- Your tasks:
• a. Decide whether each statement agrees with the custody post, answering yes or no and quoting the deciding words from the text: (i) Joint legal custody is the more common award of the Chancery Court; (ii) when callers describe their situation as an emergency, an emergency usually exists; (iii) a material change can be a series of episodes that together culminate in the change.
• b. Print the custody post word for word between "There are 3" and "this material change.", inclusive.

- Exercise passage:
--------------------------------

Archive for February, 2019

MODIFICATION OF CHILD CUSTODY

Wednesday, February 27th, 2019

As stated in my previous post, I will now delve into one of the more serious topics of that Family Lawyers deal with regularly: Modification of Child Custody.

In order to obtain a custody modification, the non-custodial party, i.e, the party who does not have custody of the child, is required to prove that there has been a substantial change in circumstances affecting the child, that the change adversely affects the child’s welfare, and that a change of custody is in the best interest of the child. There are several factors/considerations a court will weigh in determining what is in the best interest of the child. The following article is a brief examination of the principles set forth above.

Let me clarify a few things, first: there are two (2) separate and distinct aspects to the subject of child custody:

  1. Legal custody,
  2. Primary physical custody.

Legal custody of a child is most often shared between parents, or more accurately stated, “Joint legal custody” is the more common award of the Chancery Court. In short, this indicates that neither parent has more or less “standing” than the other to inquire with the child’s teachers, seek medical assistance for the, child, discipline the child, etc. Shared legal custody basically indicates that mom is still mom and dad is still day, regardless of the other legal factors affecting the life of the minor child and his parents.

At the law office of Matthew S. Poole, we often encourage our clients to agree to shared legal custody, as it is often the best outcome and in the best interests of the child. Of course, there is much more to that facet of the topic concerning legal custody; but for the most, that’s the easy part of this discussion.

Now to the more commonly referred to aspect of custody: Primary Physical custody. W hen people call us at the law office of Matthew S. Poole and complain that they are seeking a change of custody, we understand that they are more than likely referring to primary physical custody. They are unhappy with the current situation and want it changed. Some callers even declare that the current situation is so terrible that it’s an emergency. Much more often than not, no emergency exists.

After the Chancery Court has granted primary custody to one parent over the other, modifying this Court Orders

There are 3 elements to the onset of a Custody modification matter:

First: There must be a material change in the current circumstances of the child since the time of the Order. The change must be “material” or “substantial” in nature. And contrary to popular belief, the fact that the child turned 12 is NOT, taken independently, a material change. Moreover, the material change (or changes) that have occurred should not have been easily anticipated at the time of the initial award of primary custody. The change or changes can be one significant event (perhaps one that even created an emergency situation), or a series of acts, actions, or episodes that, when taken as a whole, create or culminate into this material change.

--------------------------------

- Exercise data:
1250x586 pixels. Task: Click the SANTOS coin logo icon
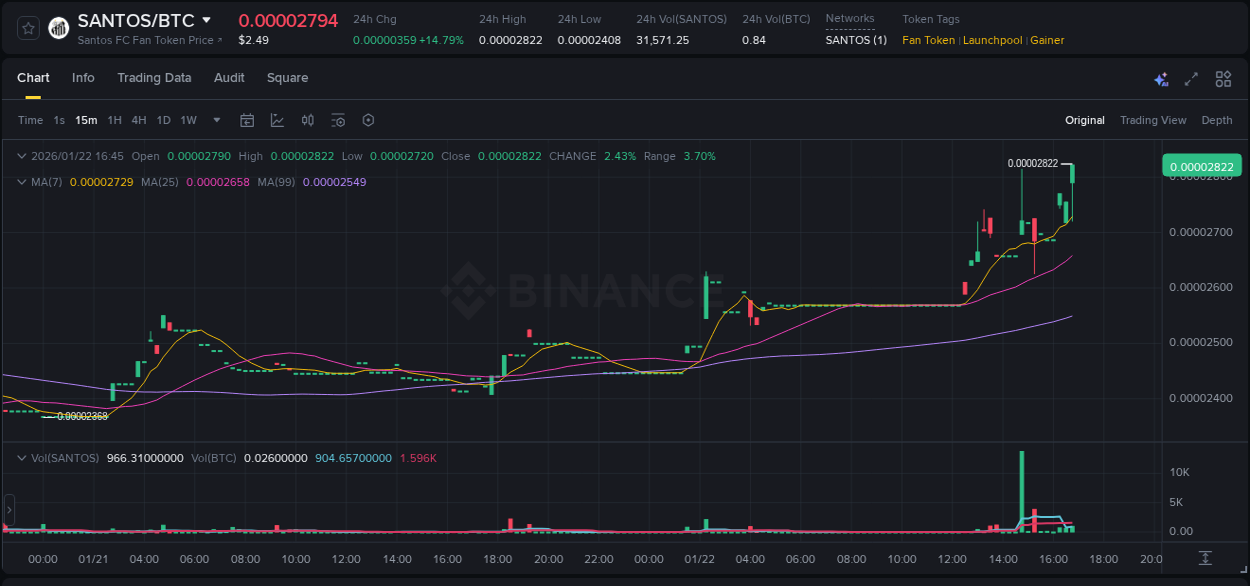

--------------------------------

- Task-by-task outputs:
• a.
(i) Yes: "“Joint legal custody” is the more common award of the Chancery Court"
(ii) No: "Much more often than not, no emergency exists."
(iii) Yes: "or a series of acts, actions, or episodes that, when taken as a whole, create or culminate into this material change"

• b.
There are 3 elements to the onset of a Custody modification matter:

First: There must be a material change in the current circumstances of the child since the time of the Order. The change must be “material” or “substantial” in nature. And contrary to popular belief, the fact that the child turned 12 is NOT, taken independently, a material change. Moreover, the material change (or changes) that have occurred should not have been easily anticipated at the time of the initial award of primary custody. The change or changes can be one significant event (perhaps one that even created an emergency situation), or a series of acts, actions, or episodes that, when taken as a whole, create or culminate into this material change.